When this case was last before us, we held that under the Equal Access to Justice Act (EAJA), 28 U.S.C. § 2412(d) (Supp. Ill 1985), Christine Russell was entitled to an award of counsel fees and costs incurred by her in her successful defense of a proceeding instituted by the Secretary to recoup an overpayment of social security benefits. Russell v. Heckler, 814 F.2d 148 (3d Cir.1987). We so held based on our conclusion that the Secretary’s positions on recoupment and the ensuing fee petition were not “substantially justified” as that phrase is used in the EAJA. 28 U.S.C. § 2412(d)(1)(A) (Supp.
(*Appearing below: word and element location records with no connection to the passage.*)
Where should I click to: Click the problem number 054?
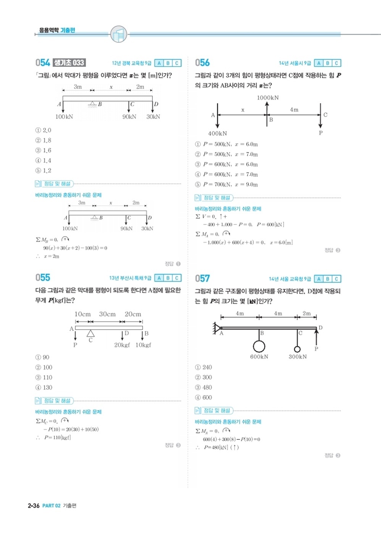click(x=43, y=63)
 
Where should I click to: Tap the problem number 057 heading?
click(x=202, y=279)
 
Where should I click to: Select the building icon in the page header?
click(x=118, y=34)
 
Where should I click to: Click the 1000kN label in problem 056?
click(x=268, y=98)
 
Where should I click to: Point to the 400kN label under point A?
click(x=218, y=133)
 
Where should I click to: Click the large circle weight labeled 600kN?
click(x=259, y=346)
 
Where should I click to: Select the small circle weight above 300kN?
click(x=297, y=349)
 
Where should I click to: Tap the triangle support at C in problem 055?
click(x=90, y=334)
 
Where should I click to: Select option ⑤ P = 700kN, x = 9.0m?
click(x=226, y=185)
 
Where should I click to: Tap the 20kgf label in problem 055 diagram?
click(x=122, y=345)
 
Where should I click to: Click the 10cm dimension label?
click(x=82, y=314)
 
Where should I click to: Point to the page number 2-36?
click(x=34, y=506)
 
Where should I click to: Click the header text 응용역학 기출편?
click(x=57, y=30)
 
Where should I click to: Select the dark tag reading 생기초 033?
click(x=69, y=63)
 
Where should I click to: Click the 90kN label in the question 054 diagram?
click(x=129, y=117)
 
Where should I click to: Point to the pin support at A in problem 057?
click(x=217, y=327)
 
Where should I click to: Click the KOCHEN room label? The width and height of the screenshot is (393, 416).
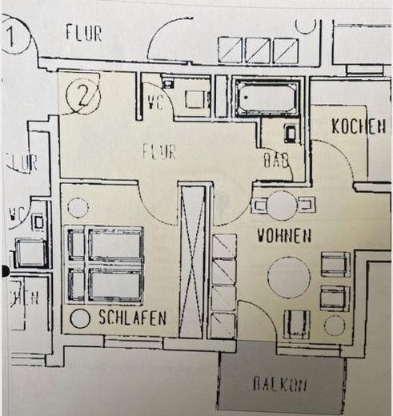[359, 126]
Ill 1985).

Following our decision, the Supreme Court granted certiorari, — U.S. -, 108 S.Ct. 2891, 101 L.Ed.2d 925 and ulti *639 mately remanded the case to us for reconsideration in light of its decision in Pierce v. Underwood, — U.S. -, 108 S.Ct. 2541, 101 L.Ed.2d 490 (1988). We agree with the Secretary that the Supreme Court returned this case to us so that we might review it with two teachings of Pierce in mind:

1. A Court of Appeals reviews a decision of a district court denying a petition for fees and costs under the EAJA only to determine whether there has been an abuse of discretion. 108 S.Ct. at 2547.

2. “Substantially justified” means “justified in substance or in the main — that is, justified to a degree that could satisfy a reasonable person” i.e., having a “reasonable basis both in law and in fact.” Id. at 2550.

Having reconsidered the issues presented in this appeal in light of these two legal standards, we reach the same conclusion. Russell is entitled to an award because the Secretary’s position was not “substantially justified” and the district court abused its discretion in concluding otherwise. Our explanation of this result assumes knowledge on the reader’s part of the factual setting described in our earlier opinion.

Mrs. Russell’s husband died at a time when she had two sons: James, then 15, who lived with her, and Michael, then 9, who was mentally retarded and lived in a nursing home under the custody of the state. Although Mrs. Russell did not pay for Michael’s care, she was consulted about his welfare and activities and was “allowed to bring him home for an occasional week.” She filed an application with the SSA for mother’s benefits, surviving child’s benefits, and benefits on behalf of another, i.e. Michael. To qualify for mother’s insurance benefits, an applicant must have at least one child in her care. Equally important for present purposes, to be named as payee for a child’s benefit, the child must be in the care of the applicant.

The application for mother’s benefits contained the following statement:

YOU MUST NOTIFY THE SOCIAL SECURITY ADMINISTRATION PROMPTLY IF:

You MARRY

You NO LONGER HAVE IN YOUR CARE a child or dependent grandchild of the deceased entitled to benefits because he (she) is under 18 or disabled.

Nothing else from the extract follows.